GESTELLTE AUFGABE A
In welchem Jahr nahm die Bundesregierung laut dem Text über Kinderrechte den „Ausländervorbehalt“ zurück?
GESTELLTE AUFGABE B
Setze den Text über Kinderrechte nach seinem letzten Satz fort.

TEXTAUSZUG
:::

In Deutschland traten die Kinderrechte 1992 in Kraft.
Allerdings noch nicht für alle: Kinder mit Migrationshintergrund wurden aufgrund des sogenannten „Ausländervorbehalts“ davon ausgeschlossen. Erst im Jahr 2010 nahm die Bundesregierung diese Einschränkung zurück und sprach ausnahmslos allen Kindern, die sich in Deutschland aufhalten, die Kinderrechte zu.
Was sind Kinderrechte?
Wenn wir von Kinderrechten sprechen, sind Standards zum Schutz von Kindern gemeint, die international geregelt sind. Dabei handelt es sich aber nicht um ein einklagbares Recht, wie wir es von Grund- und Menschenrechten kennen.
Wird ein Kinderrecht verletzt, müssen sich Eltern durch kommunale, regionale und staatliche Gesetze berufen sowie verschiedene Instanzen durchlaufen.
In 3 Gesetzen werden bisher die Interessen von Kindern vertreten:
Jugendschutzgesetz
Kinder- und Jugendhilfegesetz
Bürgerliches Gesetzbuch
Warum brauchen Kinder Rechte?
Menschenrechte und Grundgesetze sprechen über Kinder anstatt für Kinder. Auf den Punkt gebracht: Kinder gelten nicht als Subjekt von Rechten, sondern als „Regelungsgegenstand“ der Norm. Außerdem werden einige Kinderrechte lasch umgesetzt, wie zum Beispiel das Förder- und Mitspracherecht von Kindern.
Kinder haben zudem spezielle Grundbedürfnisse, die sich von erwachsenen Personen stark unterscheiden. Auch darum ist es wichtig, dass Kinderrechte festgelegt werden, um den spezifischen Lebensbedingungen der Kinder und Jugendlichen gerecht zu werden.
Was jetzt nur noch fehlt ist die rechtliche Verpflichtung zur Einhaltung der Kinderrechte bzw. einer angemessenen Umsetzung.
Die 10 wichtigsten Kinderrechte
– Liste mit Erklärung –
1) Recht auf Gleichheit
(Artikel 2)
Alle Kinder haben die gleichen Rechte, keines darf benachteiligt oder ausgegrenzt werden.
2) Recht auf Gesundheit
(Artikel 24)
Kinder haben ein Recht darauf, gesund zu leben, Geborgenheit zu erfahren und keine Not durchleben zu müssen.

:::

ANGEZEIGTE DATEN
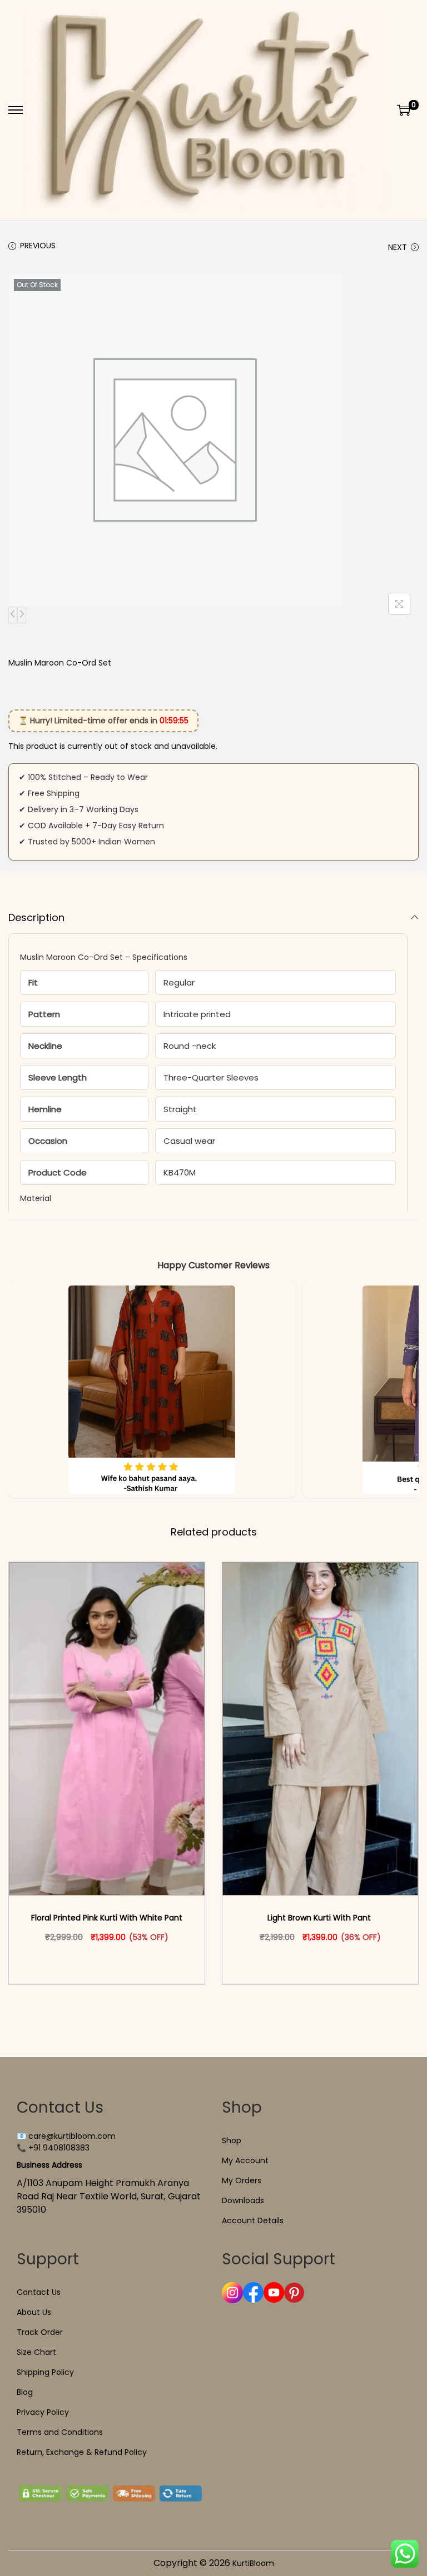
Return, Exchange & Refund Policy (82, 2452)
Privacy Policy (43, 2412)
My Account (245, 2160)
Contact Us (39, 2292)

:::

RICHTIGE ANTWORT A
Im Jahr 2010.

RICHTIGE ANTWORT B
3) Recht auf Bildung
(Artikel 28)
Das Kinderrecht auf Bildungsmöglichkeiten ist wichtig. Kinder dürfen lernen und eine Ausbildung absolvieren, welche ihren Fähigkeiten entspricht und ihren Bedürfnissen Rechnung trägt.
» Mehr erfahren: Kinderarmut: Bildung bietet keinen Schutz
4) Recht auf Spiel & Freizeit
(Artikel 31)
Kinder haben einen Rechtsanspruch auf Spielen, Erholung und kreative Betätigung.
5) Recht auf freie Meinungsäußerung und Beteiligung
(Artikel 12 & 13)
Auch Kinder haben das Recht, ihre Meinung frei zu äußern und mitzubestimmen, wenn es um sie selbst geht.
6) Recht auf Schutz vor Gewalt
(Artikel 19, 32 und 34)
Kinder müssen vor Gewalt, Missbrauch und Ausbeutung geschützt werden. Sie haben ein Recht auf diesen Schutz durch Erwachsene und Staat.
7) Recht auf Zugang zu Medien & Co.
(Artikel 17)
Kinder haben das Recht auf Informationsbeschaffung über die Medien. Sie haben auch das Recht, ihre eigene Meinung über Medien zu verbreiten.
8) Recht auf Schutz der Privatsphäre und Würde
(Artikel 16)
Kinder haben das Recht auf eine geschützte Privatsphäre und die Wahrung ihrer Würde.
9) Recht auf Schutz im Krieg und auf der Flucht
(Artikel 22 und 38)
Kinder haben das Recht auf einen besonderen Schutz in Kriegs- und Flucht-Situationen.
10) Recht auf besondere Fürsorge und Förderung bei Behinderung
(Artikel 23)
Behinderte Kinder haben ein Recht auf spezielle Fürsorge und intensive Förderung, damit sie sich aktiv am Leben beteiligen können.
Kinderrechte stärken
Aktionen der Deutschen Lebensbrücke
Natürlich genügt es nicht, Kinderrechte zu formulieren und dann zu hoffen, jeder würde sich an sie halten. Es obliegt viel mehr jedem einzelnen Land und jedem Erwachsenen selbst, sich für Kinderrechte stark zu machen und ihre Einhaltung zu fordern. Wie so oft, ist das allerdings nicht so einfach.
Im Folgenden finden Sie 3 Beispiele für die mangelhafte Umsetzung von Kinderrechten in Deutschland & auf der Welt.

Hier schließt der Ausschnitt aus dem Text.